As implemented in the pandas source code, `drop_duplicates` uses the same `algorithms.unique` machinery but applies it across multiple columns and row indices.

## Summary

- **`Series.unique`** is the primary method for extracting distinct values from a DataFrame column, implemented in [`pandas/core/series.py`](https://github.com/pandas-dev/pandas/blob/main/pandas/core/series.py).
- The core algorithm resides in [`pandas/core/algorithms.py`](https://github.com/pandas-dev/pandas/blob/main/pandas/core/algorithms.py) and handles NumPy arrays, ExtensionArrays, and categorical data through optimized fast paths.
- Use `df['column'].unique()` to return an array of distinct values in order of first appearance.
- Combine `unique()` with `isin()` to filter DataFrame rows based on distinct value membership.
- For distinct rows rather than distinct values, use `drop_duplicates()`, which leverages the same underlying uniqueness algorithms.

## Frequently Asked Questions

### Does `unique` work on DataFrames directly?

No, the `unique` method is defined only for Series objects. To get distinct values from a DataFrame, you must select a specific column using `df['column_name'].unique()`. If you attempt to call `df.unique()` on an entire DataFrame, pandas will raise an `AttributeError`.

### How does `unique` handle NaN values?

The `unique` function treats NaN (Not a Number) values as distinct elements by default. According to the implementation in [`pandas/core/algorithms.py`](https://github.com/pandas-dev/pandas/blob/main/pandas/core/algorithms.py), NaN values are included in the returned array and are considered unique among themselves. For categorical data, NaN handling depends on whether the category explicitly includes NaN as a valid value.
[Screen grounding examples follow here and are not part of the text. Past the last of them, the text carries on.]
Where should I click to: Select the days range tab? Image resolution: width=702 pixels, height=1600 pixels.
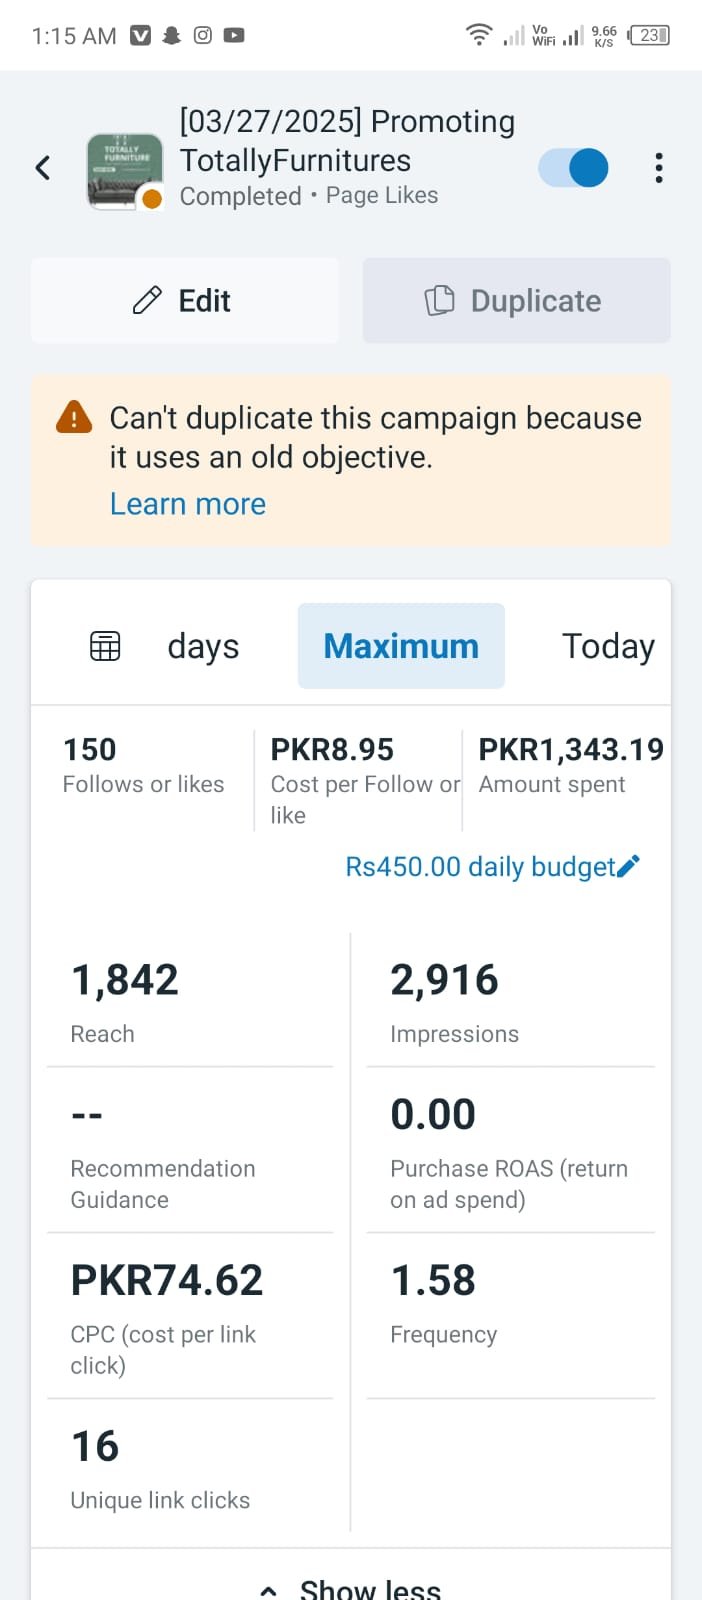pos(203,646)
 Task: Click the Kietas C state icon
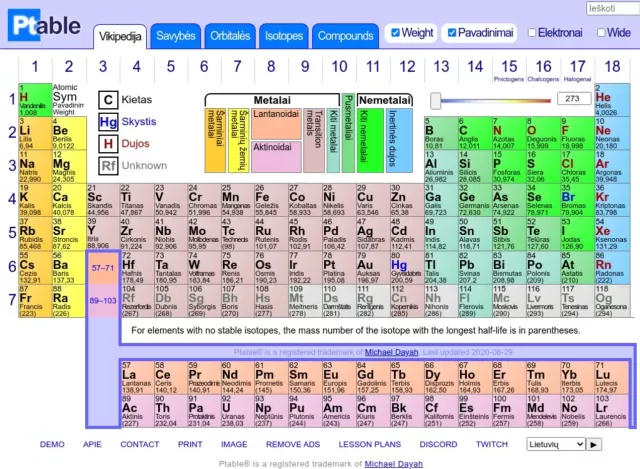108,100
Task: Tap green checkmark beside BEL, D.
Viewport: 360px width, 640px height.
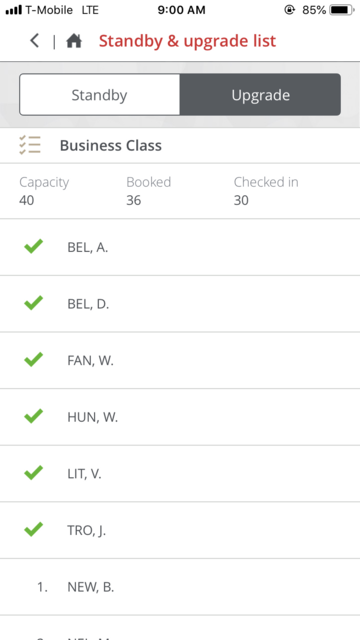Action: [x=33, y=303]
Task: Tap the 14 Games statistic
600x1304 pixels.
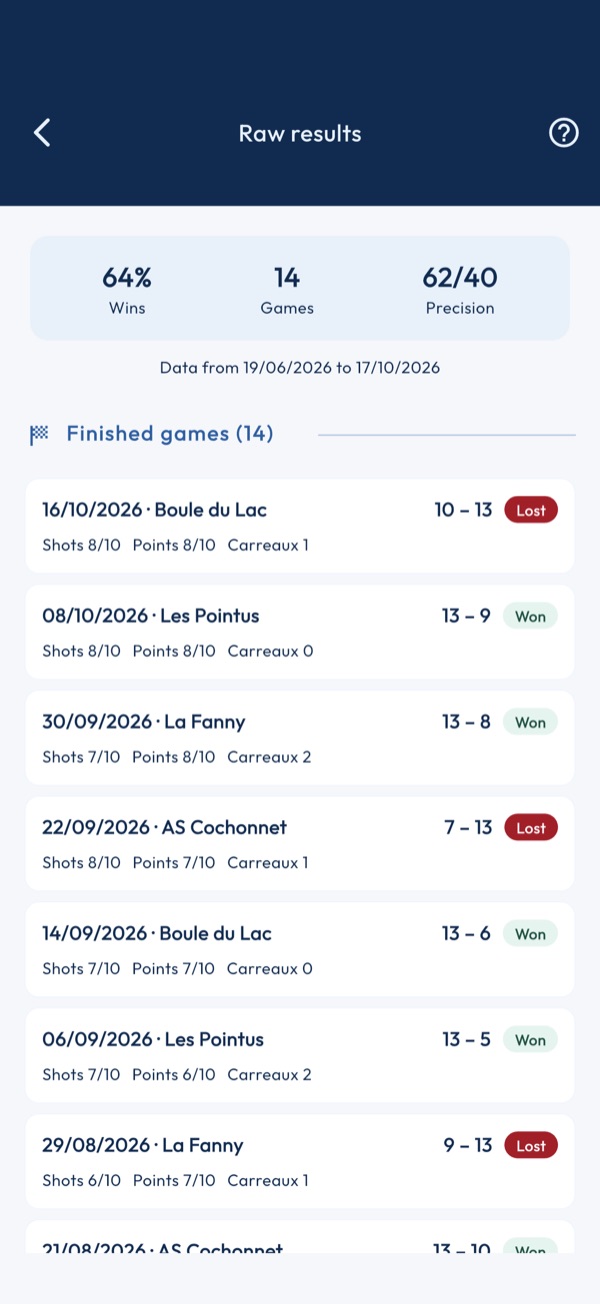Action: point(287,289)
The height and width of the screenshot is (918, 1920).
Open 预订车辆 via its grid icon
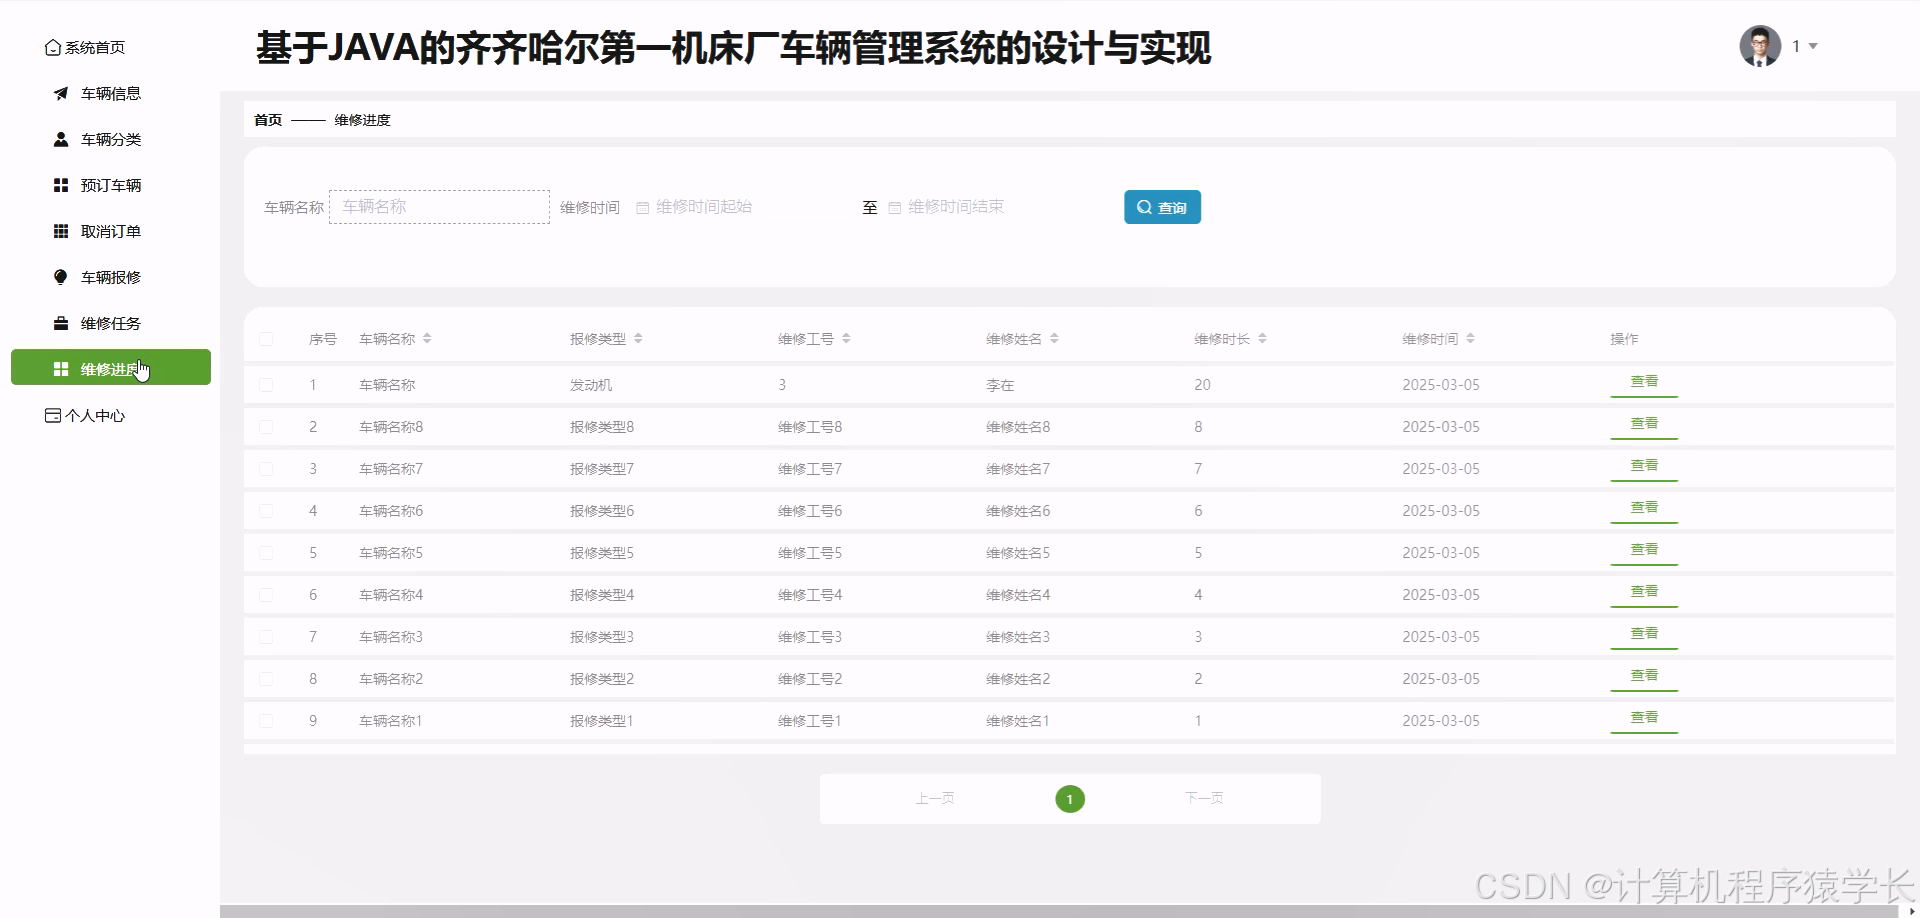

### What is the difference between `unique` and `drop_duplicates`?

`unique` operates on a single Series and returns an array of distinct values, while `drop_duplicates` operates on DataFrames and returns a subset of rows. The `unique` method is located in [`pandas/core/series.py`](https://github.com/pandas-dev/pandas/blob/main/pandas/core/series.py) and returns values in order of first appearance as a NumPy array. In contrast, `drop_duplicates` is a DataFrame method that can consider multiple columns and returns a DataFrame with duplicate rows removed, keeping the first or last occurrence based on the `keep` parameter.

### Is `unique` faster than converting to a set?

Yes, `Series.unique()` is generally faster than converting to a Python `set` because it uses optimized C-level hashtable operations through `pandas.core.algorithms.unique`. The pandas implementation preserves the order of first appearance and handles pandas-specific data types (like Categorical, Datetime, and nullable integers) more efficiently than the generic Python `set` conversion, which requires casting and loses ordering guarantees.